The air squat is a body-weight strength exercise for the thighs, training the quadriceps, glutes, and hamstrings without any equipment. It builds lower-body strength, hip and knee mobility, and movement skill, making it a staple warm-up and a foundation for loaded squats.

How to do the Air Squat

  1. 1Stand with your feet about shoulder-width apart, toes turned slightly outward and arms relaxed at your sides.
  2. 2Brace your core, keep your chest up, and shift your weight back into your heels and mid-foot.
  3. 3Push your hips back and down as if sitting into a chair, bending your knees to begin the descent.
  4. 4Lower until your thighs are at least parallel to the floor, raising your arms forward for balance as you sink.
  5. 5Keep your knees tracking in line with your toes and your heels flat on the ground throughout.
  6. 6Drive through your whole foot to stand back up, extending your hips and knees until you are fully upright.
  7. 7Squeeze your glutes at the top, then repeat for your target number of reps.

Form tips

  • Keep your weight balanced over your mid-foot and heels rather than letting it drift onto your toes.
  • Maintain a neutral spine with your chest up; avoid rounding your lower back at the bottom.
  • Control the descent for a beat instead of dropping fast, then stand up with intent.
  • Aim for at least thigh-parallel depth, going deeper only as far as you can keep your heels down and back flat.

Common mistakes

  • Letting your knees cave inward, which stresses the knee joint and wastes power from the glutes.
  • Lifting your heels and shifting onto your toes, which makes the squat unstable and reduces glute and hamstring involvement.
  • Rounding your lower back at the bottom, which puts the spine at risk under repeated reps.
  • Cutting the depth short by stopping well above parallel, which limits the work your thighs and hips do.

Frequently asked questions

What muscles does the air squat work?

It works the muscles of the thighs and hips — mainly the quadriceps, glutes, and hamstrings — using only your body weight. Your core also works to keep your torso upright.

How wide should my stance be?

About shoulder-width with your toes turned slightly outward is a solid default. Find the width that lets you reach parallel depth with your heels flat and knees tracking over your toes.
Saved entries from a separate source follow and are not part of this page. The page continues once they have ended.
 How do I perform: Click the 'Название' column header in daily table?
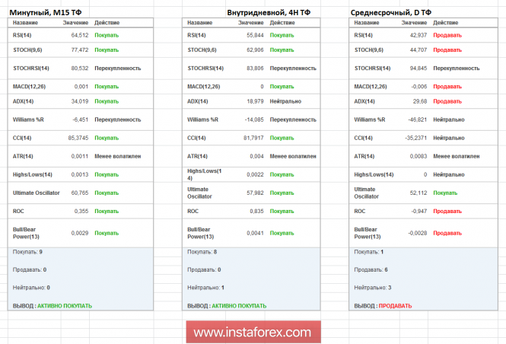click(368, 24)
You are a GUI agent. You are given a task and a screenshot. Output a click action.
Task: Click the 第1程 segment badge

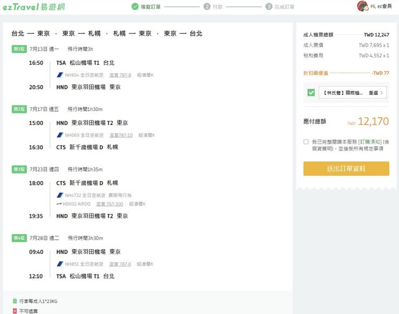click(x=19, y=49)
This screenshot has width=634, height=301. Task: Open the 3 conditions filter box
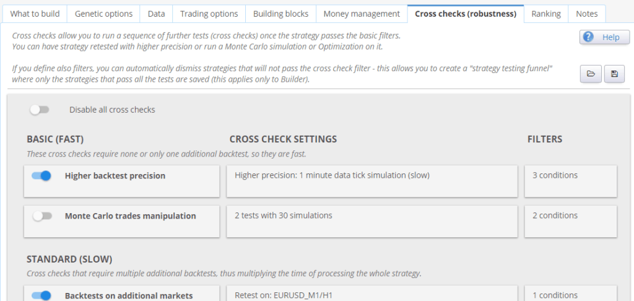[571, 181]
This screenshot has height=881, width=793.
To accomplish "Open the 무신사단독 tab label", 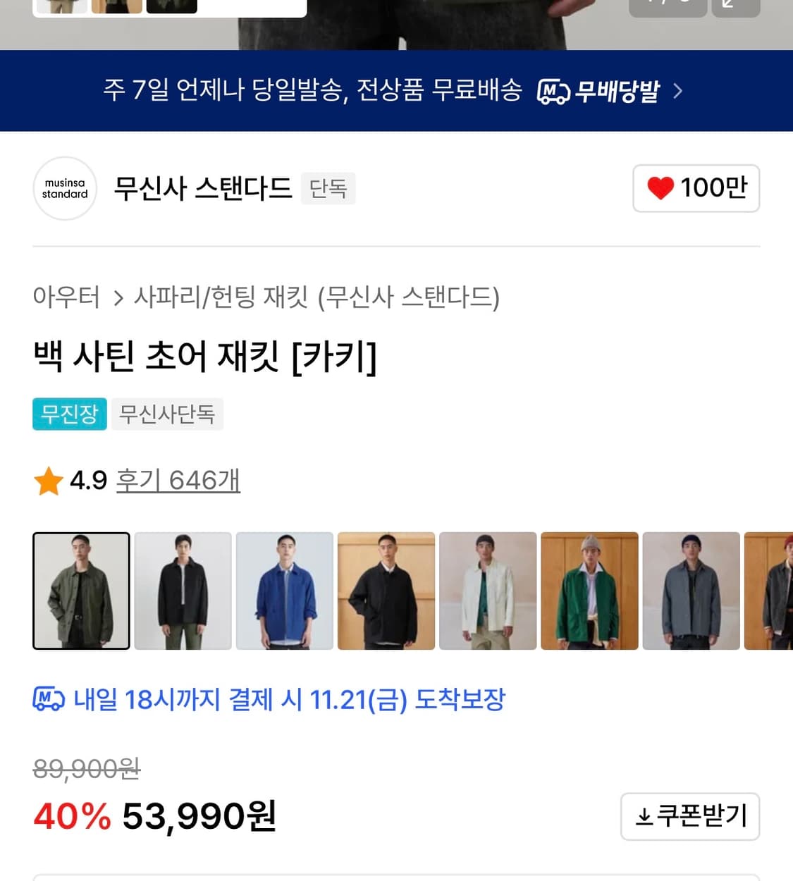I will (167, 414).
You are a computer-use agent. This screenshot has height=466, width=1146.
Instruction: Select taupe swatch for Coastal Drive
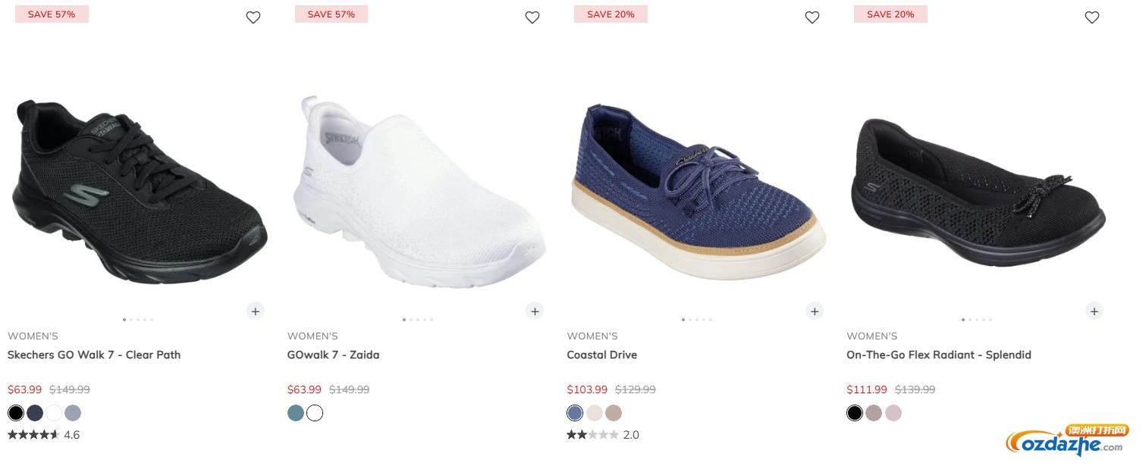[614, 413]
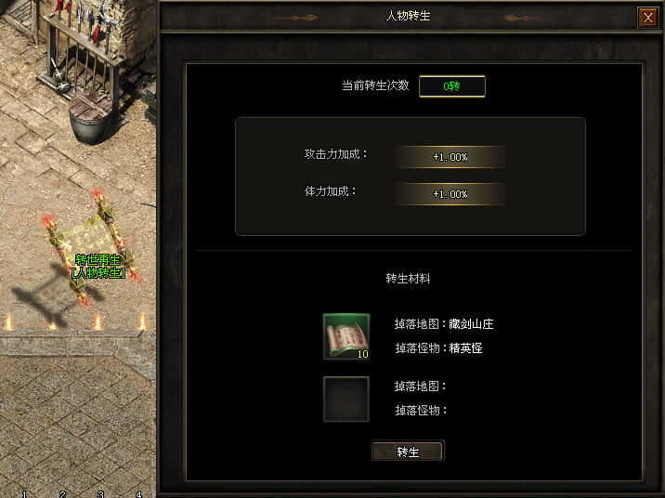The width and height of the screenshot is (665, 498).
Task: Select hotbar slot number 4
Action: coord(138,494)
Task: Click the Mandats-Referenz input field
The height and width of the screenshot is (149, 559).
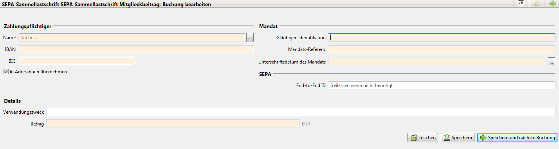Action: (442, 49)
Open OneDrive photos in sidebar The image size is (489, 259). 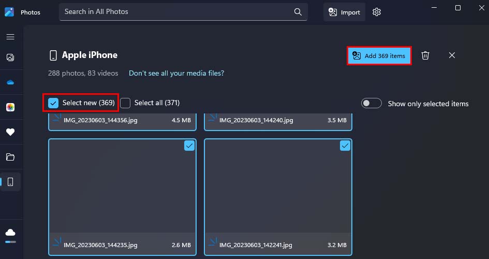(10, 82)
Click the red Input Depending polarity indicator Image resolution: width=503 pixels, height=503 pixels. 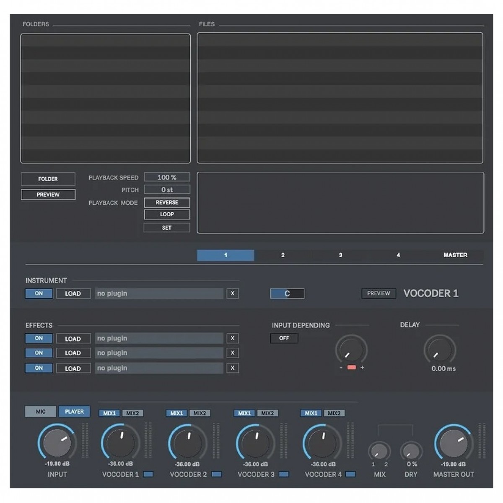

Is the air squat good for beginners?

Yes. Because it uses only body weight, it is one of the best ways for beginners to learn squat mechanics, build leg strength, and prepare for loaded variations later.

How many reps should I do?

For body-weight squats, sets of 15–25 reps work well for endurance and conditioning. Lower the reps and add tempo or pauses if you want more of a strength challenge.